その日も昼過ぎに目を覚まし、受けるべき授業はすでに終わっていた。
それに慌てることもなく冷蔵庫を開けて、冷たいウーロン茶を飲む。
大輔の母親は働きに出ているため、その時間は家には誰もいないことが普通だった。
そして当たり前のようにシャワーを浴びて、バイト先に向かうのである。
バイト先につくと休憩室で一人の女の子が店長と話していた。
大輔は様子を探りながらもその二人に挨拶をした。
「おお、おはよう。
あ、大輔今日から新しく入ってきた斉木美保(さいきみほ)さん。
お前と同い年やし仲良く頼むで~。」
店長のその言葉に大輔が反応する前に、紹介を受けたその子は立ち上がり挨拶をした。
「斉木美保といいます。
…あっ。」
美保は驚いた。
大輔は美保が中学生の頃、想いを寄せていた初恋の相手だった。
しっかり立ち上がりお辞儀をした美保を見て、自然と大輔もいつも以上に礼儀正しくお辞儀をしたが、すぐに大輔も美保のことに気づいた。
「久しぶり。
なんか変な感じやな。」
大輔がそう言うと美保も少し照れくさそうに答えた。
「久しぶり。
ここで働いてたんや。」
「せやねん。
そろそろ一年くらい働いてるわ。」
久しぶりの二人が交わすぎこちない会話に締めくくりをつけてあげるように店長が言った。
「同級生なんか。
いいやん~。
なおさらよろしく頼むで~大輔。」
「はい。
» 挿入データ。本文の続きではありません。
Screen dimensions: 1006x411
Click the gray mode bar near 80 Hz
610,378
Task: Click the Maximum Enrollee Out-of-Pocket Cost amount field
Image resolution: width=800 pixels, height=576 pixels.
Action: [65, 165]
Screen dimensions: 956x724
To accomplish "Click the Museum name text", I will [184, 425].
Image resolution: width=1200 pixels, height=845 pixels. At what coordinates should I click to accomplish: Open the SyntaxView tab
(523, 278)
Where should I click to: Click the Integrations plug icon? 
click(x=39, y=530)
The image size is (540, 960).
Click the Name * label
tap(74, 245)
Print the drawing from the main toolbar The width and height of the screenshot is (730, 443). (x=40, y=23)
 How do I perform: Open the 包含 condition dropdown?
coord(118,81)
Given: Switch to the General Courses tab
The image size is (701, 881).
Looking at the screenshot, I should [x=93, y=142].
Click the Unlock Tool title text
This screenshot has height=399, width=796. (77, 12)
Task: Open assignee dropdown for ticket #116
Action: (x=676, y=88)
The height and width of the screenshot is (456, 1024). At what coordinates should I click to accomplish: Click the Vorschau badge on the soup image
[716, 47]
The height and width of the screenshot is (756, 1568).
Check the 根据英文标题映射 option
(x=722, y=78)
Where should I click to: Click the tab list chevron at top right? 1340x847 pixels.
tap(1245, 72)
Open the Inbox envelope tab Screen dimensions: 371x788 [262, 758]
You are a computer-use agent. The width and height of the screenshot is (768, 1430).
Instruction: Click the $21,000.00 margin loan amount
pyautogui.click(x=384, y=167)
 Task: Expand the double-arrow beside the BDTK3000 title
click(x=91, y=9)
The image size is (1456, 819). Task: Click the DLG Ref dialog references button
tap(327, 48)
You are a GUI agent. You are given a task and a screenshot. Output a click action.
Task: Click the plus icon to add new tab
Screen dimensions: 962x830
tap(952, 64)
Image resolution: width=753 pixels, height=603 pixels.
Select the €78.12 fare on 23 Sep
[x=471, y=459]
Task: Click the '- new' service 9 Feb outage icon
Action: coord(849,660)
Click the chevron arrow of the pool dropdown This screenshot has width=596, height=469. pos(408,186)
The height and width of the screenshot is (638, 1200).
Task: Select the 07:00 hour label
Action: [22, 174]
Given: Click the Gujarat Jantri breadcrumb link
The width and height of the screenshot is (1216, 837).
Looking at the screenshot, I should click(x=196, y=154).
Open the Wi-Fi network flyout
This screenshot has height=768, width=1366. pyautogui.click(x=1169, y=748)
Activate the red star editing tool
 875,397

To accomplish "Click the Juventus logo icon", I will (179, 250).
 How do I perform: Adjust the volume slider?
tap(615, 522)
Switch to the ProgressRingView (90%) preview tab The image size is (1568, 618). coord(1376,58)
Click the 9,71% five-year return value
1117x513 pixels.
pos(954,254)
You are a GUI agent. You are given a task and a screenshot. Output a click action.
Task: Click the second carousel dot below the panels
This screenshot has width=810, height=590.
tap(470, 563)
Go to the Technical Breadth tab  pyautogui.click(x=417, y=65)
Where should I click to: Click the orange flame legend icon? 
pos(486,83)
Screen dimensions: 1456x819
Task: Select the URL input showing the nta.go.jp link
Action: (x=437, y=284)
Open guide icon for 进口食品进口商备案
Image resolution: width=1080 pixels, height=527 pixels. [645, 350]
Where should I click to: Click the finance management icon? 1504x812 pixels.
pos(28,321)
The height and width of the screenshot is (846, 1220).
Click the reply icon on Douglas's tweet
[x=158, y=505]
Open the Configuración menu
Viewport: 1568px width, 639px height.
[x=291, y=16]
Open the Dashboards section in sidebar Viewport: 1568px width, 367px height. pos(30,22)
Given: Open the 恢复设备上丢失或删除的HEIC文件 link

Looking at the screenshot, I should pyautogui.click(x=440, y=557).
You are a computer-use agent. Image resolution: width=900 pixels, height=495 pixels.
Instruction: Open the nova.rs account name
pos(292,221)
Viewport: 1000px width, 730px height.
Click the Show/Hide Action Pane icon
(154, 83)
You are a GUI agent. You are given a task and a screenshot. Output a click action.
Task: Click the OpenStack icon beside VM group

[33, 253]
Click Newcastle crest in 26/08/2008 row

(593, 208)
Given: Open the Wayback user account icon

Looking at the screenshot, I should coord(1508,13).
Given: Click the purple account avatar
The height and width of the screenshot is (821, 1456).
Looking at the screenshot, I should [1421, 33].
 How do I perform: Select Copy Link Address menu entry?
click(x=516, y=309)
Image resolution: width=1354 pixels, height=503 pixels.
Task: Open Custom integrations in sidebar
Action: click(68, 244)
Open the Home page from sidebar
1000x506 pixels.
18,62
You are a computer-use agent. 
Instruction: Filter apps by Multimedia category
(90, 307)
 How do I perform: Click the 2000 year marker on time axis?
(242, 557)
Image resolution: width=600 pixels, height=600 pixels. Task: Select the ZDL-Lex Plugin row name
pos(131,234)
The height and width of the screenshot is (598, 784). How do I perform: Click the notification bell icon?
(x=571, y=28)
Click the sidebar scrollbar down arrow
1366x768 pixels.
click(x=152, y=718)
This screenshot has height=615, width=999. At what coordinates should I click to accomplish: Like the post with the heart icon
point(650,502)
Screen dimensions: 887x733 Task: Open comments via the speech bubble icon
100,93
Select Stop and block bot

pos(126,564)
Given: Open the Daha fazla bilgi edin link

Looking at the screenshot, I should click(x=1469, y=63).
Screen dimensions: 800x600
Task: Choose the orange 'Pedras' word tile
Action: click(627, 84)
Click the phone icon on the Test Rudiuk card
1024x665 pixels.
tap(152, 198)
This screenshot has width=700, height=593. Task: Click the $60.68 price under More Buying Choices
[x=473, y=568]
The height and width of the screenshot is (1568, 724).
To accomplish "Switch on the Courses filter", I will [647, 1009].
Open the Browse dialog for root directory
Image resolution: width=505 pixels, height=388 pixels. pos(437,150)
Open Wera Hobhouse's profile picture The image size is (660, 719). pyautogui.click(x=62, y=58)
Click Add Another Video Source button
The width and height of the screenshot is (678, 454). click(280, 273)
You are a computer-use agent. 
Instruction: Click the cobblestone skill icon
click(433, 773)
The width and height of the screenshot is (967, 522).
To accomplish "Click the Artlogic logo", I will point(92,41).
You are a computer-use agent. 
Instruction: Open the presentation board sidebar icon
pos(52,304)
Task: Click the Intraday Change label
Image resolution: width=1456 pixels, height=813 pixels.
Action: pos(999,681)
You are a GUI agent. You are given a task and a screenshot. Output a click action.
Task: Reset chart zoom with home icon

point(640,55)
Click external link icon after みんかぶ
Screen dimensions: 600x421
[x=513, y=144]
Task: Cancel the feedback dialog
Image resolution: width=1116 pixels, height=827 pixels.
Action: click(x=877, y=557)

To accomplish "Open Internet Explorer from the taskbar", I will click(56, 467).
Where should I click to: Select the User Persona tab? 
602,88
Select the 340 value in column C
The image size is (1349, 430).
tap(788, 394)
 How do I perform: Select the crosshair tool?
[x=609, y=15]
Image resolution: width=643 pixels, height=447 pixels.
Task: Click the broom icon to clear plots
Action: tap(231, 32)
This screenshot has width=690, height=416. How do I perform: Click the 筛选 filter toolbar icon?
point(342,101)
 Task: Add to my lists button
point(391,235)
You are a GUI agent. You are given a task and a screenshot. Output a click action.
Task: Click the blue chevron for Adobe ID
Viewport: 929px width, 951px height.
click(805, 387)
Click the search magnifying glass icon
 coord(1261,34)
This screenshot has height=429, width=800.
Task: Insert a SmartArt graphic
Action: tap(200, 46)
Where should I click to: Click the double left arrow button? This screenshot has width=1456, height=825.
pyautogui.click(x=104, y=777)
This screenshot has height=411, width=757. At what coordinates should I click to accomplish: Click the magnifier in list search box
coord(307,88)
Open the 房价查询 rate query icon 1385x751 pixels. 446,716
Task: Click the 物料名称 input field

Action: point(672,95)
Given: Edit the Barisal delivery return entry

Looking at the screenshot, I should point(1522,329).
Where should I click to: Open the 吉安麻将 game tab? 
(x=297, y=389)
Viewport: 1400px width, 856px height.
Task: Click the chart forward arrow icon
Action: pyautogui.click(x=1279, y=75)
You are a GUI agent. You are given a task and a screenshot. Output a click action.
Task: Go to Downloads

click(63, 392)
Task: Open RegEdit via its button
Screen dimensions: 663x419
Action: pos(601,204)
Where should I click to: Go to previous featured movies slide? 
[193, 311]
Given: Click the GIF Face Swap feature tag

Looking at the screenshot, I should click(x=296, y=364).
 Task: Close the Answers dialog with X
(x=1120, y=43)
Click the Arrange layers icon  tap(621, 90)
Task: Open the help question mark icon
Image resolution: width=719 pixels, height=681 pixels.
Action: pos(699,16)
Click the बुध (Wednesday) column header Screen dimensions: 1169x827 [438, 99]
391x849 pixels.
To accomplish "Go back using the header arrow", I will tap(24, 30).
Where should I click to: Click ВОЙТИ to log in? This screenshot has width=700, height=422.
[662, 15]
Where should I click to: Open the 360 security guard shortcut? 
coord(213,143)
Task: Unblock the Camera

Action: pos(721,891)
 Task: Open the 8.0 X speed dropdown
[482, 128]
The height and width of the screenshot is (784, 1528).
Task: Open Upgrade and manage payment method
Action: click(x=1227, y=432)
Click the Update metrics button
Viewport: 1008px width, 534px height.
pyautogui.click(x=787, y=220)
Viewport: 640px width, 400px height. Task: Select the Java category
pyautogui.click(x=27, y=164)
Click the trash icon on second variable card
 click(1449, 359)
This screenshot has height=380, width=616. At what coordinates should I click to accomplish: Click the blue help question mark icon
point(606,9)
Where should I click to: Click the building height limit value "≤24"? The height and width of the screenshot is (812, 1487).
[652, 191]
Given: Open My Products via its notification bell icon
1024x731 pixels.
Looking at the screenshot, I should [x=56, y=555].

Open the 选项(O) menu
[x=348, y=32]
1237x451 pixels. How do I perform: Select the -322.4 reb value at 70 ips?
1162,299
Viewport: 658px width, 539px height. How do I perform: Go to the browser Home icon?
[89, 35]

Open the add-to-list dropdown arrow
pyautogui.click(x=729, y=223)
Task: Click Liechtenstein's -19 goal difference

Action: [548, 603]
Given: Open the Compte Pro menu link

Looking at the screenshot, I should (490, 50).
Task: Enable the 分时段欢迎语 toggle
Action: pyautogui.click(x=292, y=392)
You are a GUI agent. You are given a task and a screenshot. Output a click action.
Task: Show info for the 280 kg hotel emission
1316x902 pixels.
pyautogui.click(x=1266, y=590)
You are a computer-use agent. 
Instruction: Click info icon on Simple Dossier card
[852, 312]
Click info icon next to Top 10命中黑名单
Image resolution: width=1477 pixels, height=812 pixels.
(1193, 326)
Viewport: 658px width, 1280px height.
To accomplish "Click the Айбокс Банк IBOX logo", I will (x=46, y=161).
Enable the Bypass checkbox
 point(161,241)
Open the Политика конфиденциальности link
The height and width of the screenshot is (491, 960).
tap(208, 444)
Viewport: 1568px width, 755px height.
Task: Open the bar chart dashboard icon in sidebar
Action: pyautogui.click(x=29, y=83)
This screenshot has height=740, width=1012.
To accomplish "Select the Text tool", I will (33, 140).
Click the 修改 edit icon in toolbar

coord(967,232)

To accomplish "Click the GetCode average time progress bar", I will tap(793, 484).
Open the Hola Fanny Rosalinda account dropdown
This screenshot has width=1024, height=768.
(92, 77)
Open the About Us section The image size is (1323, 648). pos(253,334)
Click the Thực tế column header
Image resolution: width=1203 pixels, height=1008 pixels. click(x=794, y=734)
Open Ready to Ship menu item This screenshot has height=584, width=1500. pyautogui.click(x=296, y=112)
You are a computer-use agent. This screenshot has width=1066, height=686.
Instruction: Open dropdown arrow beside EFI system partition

」
その日からしばらくすると美保もバイト仲間との集まりに参加するようになった。
初めは気の使い合いだった関係も美保の礼儀正しいんだけれど愛くるしい笑顔がみんなとの距離をすぐに縮めていった。
「大輔、美保と同級生なんやろ?
当時仲良かったん?」
他のバイト仲間にそう聞かれて大輔が答える。
「いやそんな仲良いというほどではないなー。
正直そんな知らんねん。」
「そうなんかー。
でも良い子よな。」
「まあそうやな~。
感じは良いな。」
そう当たり障りのない返答でとぼけた大輔であったが、実は美保は大輔にとっても初恋の人だったのである。